PARTS OF THE EXERCISE –
(a) Reproduce the passage on antibody-drug conjugates for leukemia word for word, starting with "Our principle goal" and going on through "LSCs in AML.".
(b) Carry on the passage on antibody-drug conjugates for leukemia from its final sentence.

EXCERPT TO READ –
* * *
Developing Novel Bispecific Antibody-Drug Conjugates to Treat Leukaemia

Acute myeloid leukaemia (AML) is the second most common leukaemia, accounting for 32% of all leukaemia in diagnosed in adults. AML is an aggressive malignancy of the bone marrow, as is characterized by uncontrolled proliferation of undifferentiated myeloid lineage cells and dismal survival rates, particularly among older patients. AML presents a significant clinical burden to the NHS because the intensive chemotherapy regimens necessary to bring the disease under control often result in hospitalisation due to side effects. There is therefore distinct clinical need of new therapies that will more specifically target the tumour with minimal toxicity.

Disease relapse is also a problem that is common in AML because the bulk of malignant undifferentiated myeloid lineage cells that define this disease arise from, and are sustained by, a rare population of progenitor cells called leukemic stem cells (LSC). LSCs have the capacity for self-renewal, long-term clonal propagation and for differentiation, but it is their capacity for quiescence that provides them with resistance to front line therapies. Specific removal of LSCs would therefore be a distinct advantage in the therapy of AML, and could potentially be achieved using novel bi-specific antibody drug conjugates (ADCs) that are able to recognise and kill these cells by binding defined surface antigens and through internalisation of a toxic cargo.

Objectives.
Our principle goal is to remove the leukemic stem cells (LSC) that give rise to the malignant myeloid lineage cells that define AML. With our industrial partner, BiVictriX, we plan to focus on identification, development and testing of novel antibody-drug conjugates (ADCs) that target LSCs in AML.
* * *
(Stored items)
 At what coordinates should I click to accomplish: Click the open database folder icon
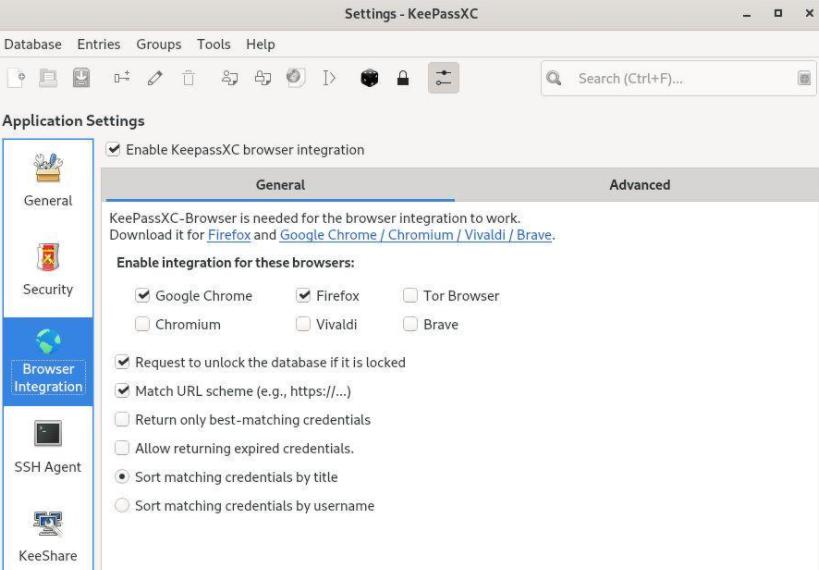pos(48,78)
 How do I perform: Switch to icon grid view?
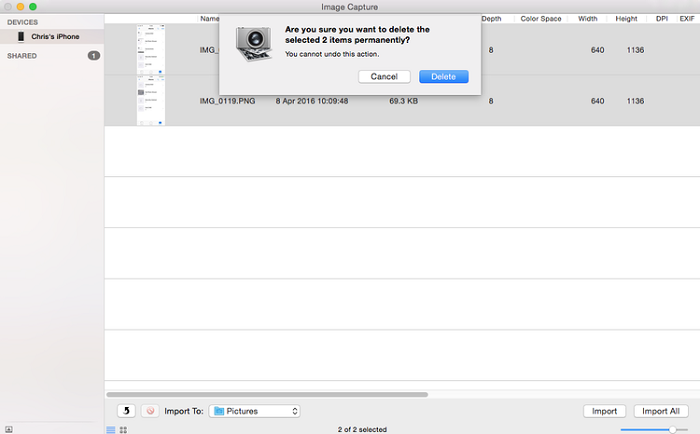[124, 429]
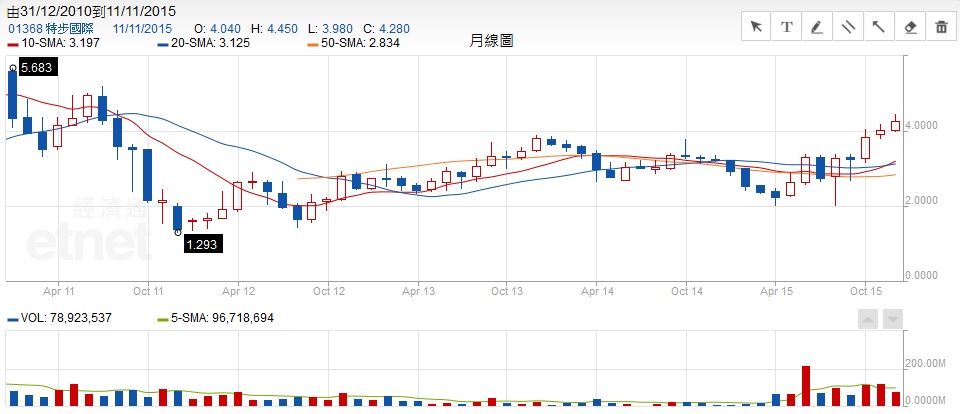The width and height of the screenshot is (960, 414).
Task: Select the arrow line drawing tool
Action: coord(880,27)
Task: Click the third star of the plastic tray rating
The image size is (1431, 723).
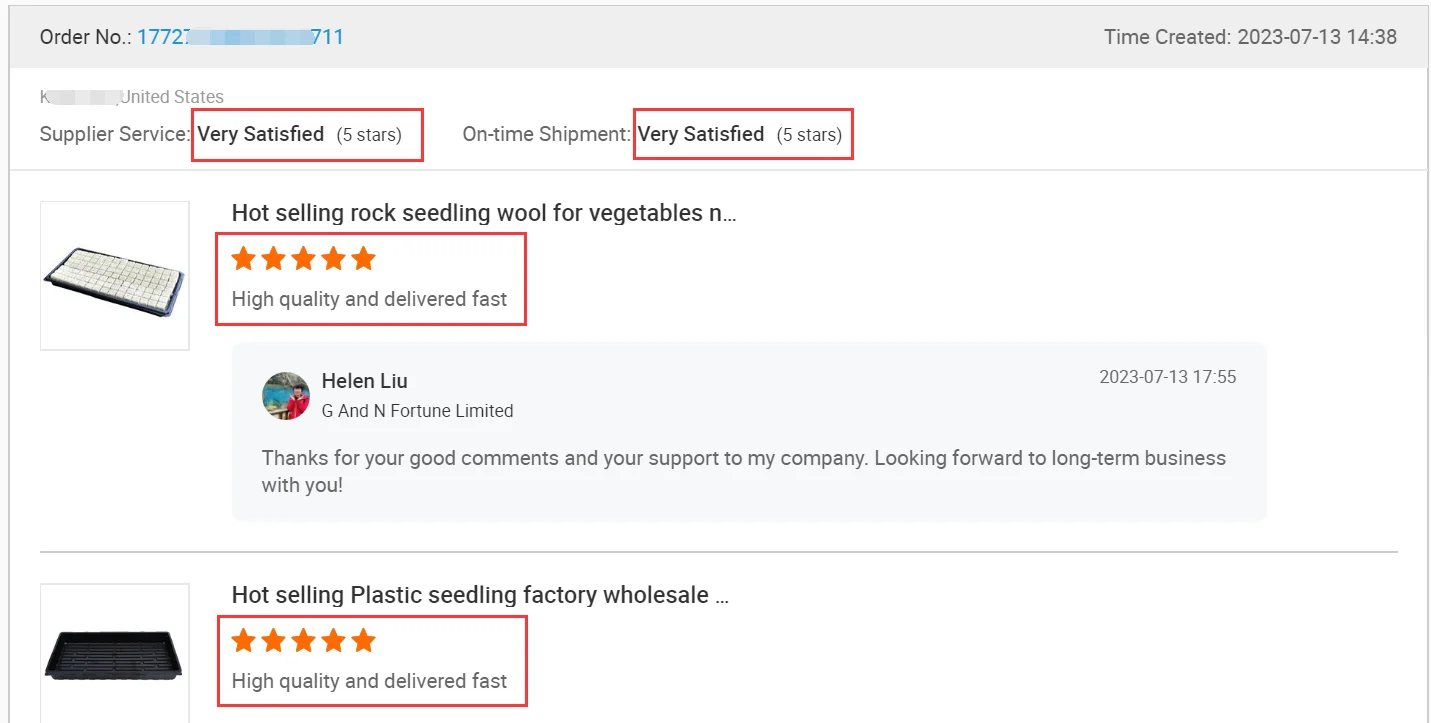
* * *
PER-TASK ANSWERS –
(a)
Our principle goal is to remove the leukemic stem cells (LSC) that give rise to the malignant myeloid lineage cells that define AML. With our industrial partner, BiVictriX, we plan to focus on identification, development and testing of novel antibody-drug conjugates (ADCs) that target LSCs in AML.

(b)
Experimental approach.
Our experimental approach will utilize state-of-the-art techniques in covering areas of immunology, cell biology, molecular biology, biotechnology alongside advanced data analysis approaches. Primarily we will use mass cytometry (CyTOF), a novel technology that utilises 'heavy metal tagged probes' allowing measurement of >40 phenotypic attributes per cell, to provide foundation data that will help to accelerate identification of novel combinations of antigens to inform the Bivictrix development pipeline of ADC targets. Comparisons of cell populations derived from AML and other patients will allow identification of surface antigen phenotypes, such as but not restricted to expressed CD34, CD38, CD133 and CD90, that differentiate LSCs from non-malignant counterpart cells.
We also intend to functionally characterize the efficacy of these novel ADCs through a combination of (i) advanced microspcopy to study uptake and processing of the ADC in cell line models; (ii) a range of cytototoxicity assays testing the specificity and selectivity of the ADCs in cell line models expressing appropriate antigens; (iii) finally to determine the effectiveness in patient material in vitro.